こういうプロセスを12回、毎月繰り返して、結局満期の1年後まで行った場合、最後の判定日に株価が当初のノックイン価格より下回っていたら、当初の株価で一番下落している銘柄の株を投資家は強制的に受け取ることになるのです。
ちなみに毎月の判定日にクーポントリガー価格(上記であれば当初株価の70%未満の株価)をつけてしまうと、低いクーポンである0.10%になってしまいます。
以下のようにまとめられます。
①投資日よりも判定日の株価が高ければ高クーポンと元本が戻ってくる。
②投資日より判定日の株価が高くなくとも任意の水準X%以上であれば、高クーポンで次の判定日まで債権は継続。
③投資日より判定日の株価が高くなくかつ、任意の水準X%未満であれば、低クーポンで次の判定日まで債権は継続。

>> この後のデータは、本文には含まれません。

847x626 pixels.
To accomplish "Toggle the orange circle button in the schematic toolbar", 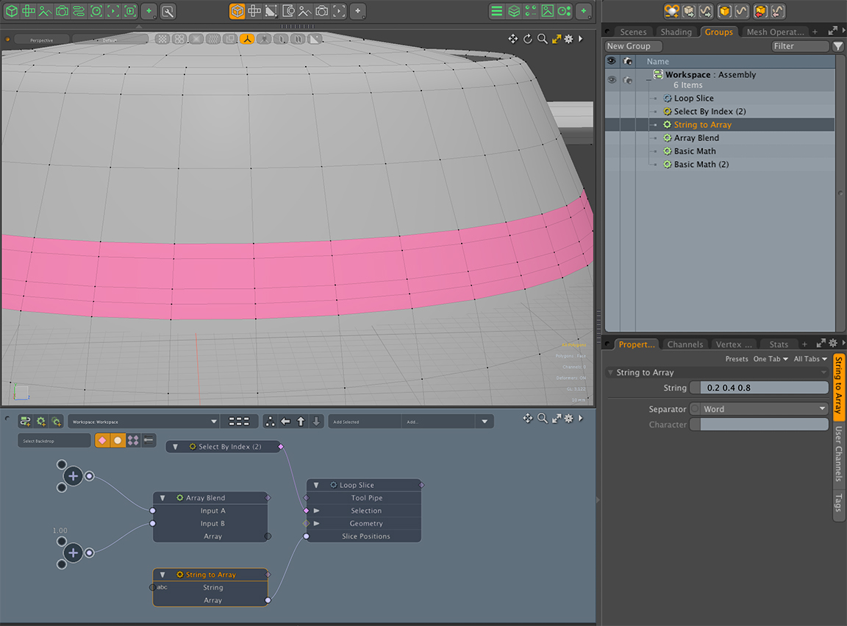I will (118, 440).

そしてノックインした場合、満期日の判定日に上記100%以上でなければ当初の株価で一番下落している銘柄の株で対象資産が戻ってきてしまうというものです。
不思議なマネーゲームのようですね。
なぜ、富裕層は仕組債を購入するのか? その理由には、低金利環境下において金利が高く「見た目がキレイ」である点。そして、証券会社など売り手にとっても実質的な手数料が稼げる点が挙げられます。

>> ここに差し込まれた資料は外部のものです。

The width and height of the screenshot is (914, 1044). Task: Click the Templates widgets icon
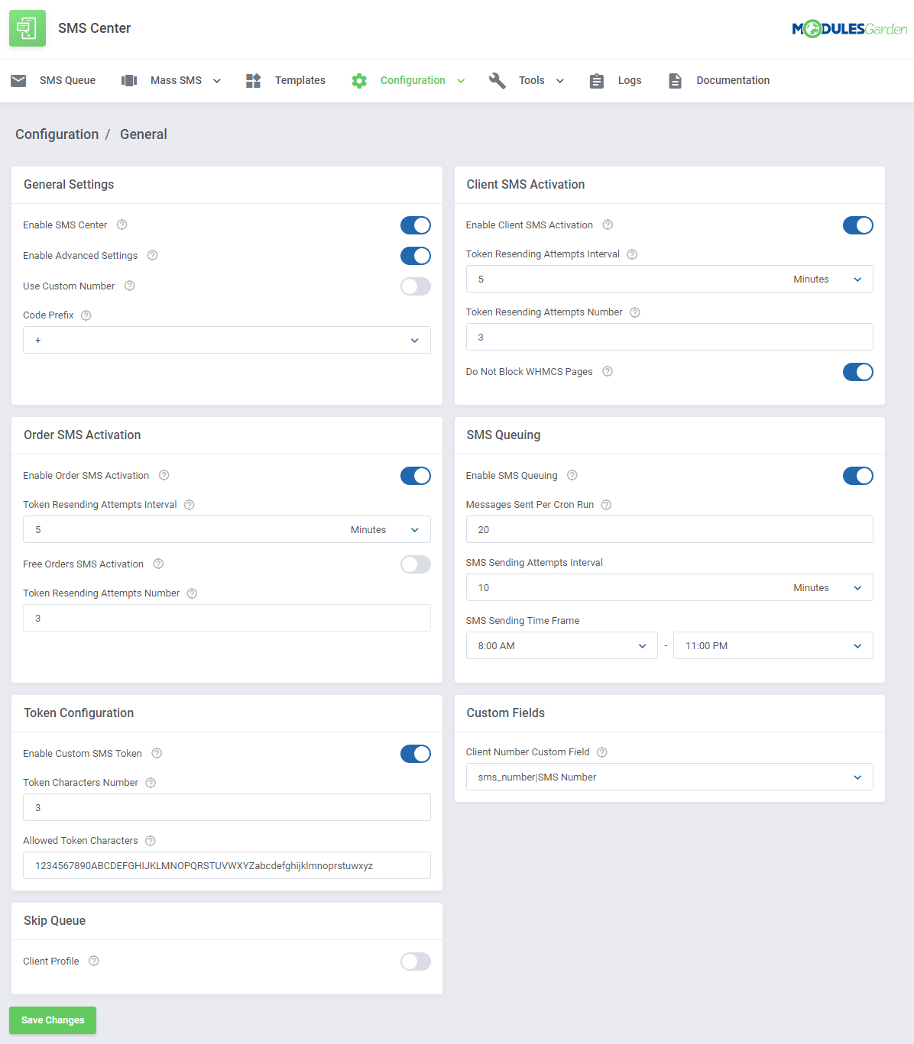point(254,81)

ご存じの通り、日本の定期預金の金利は『0.002%』です。1000万円投資しても1年で200円、税後160円です。特茶一本しか買えません。それに比べれば、債券投資で30%なんて目を引く投資話でしょう。しかも証券会社やそのIFA(証券仲介業者)が熱心に勧めてくるので『働いて得たお金、お金にも働いてもらおう』となるわけです。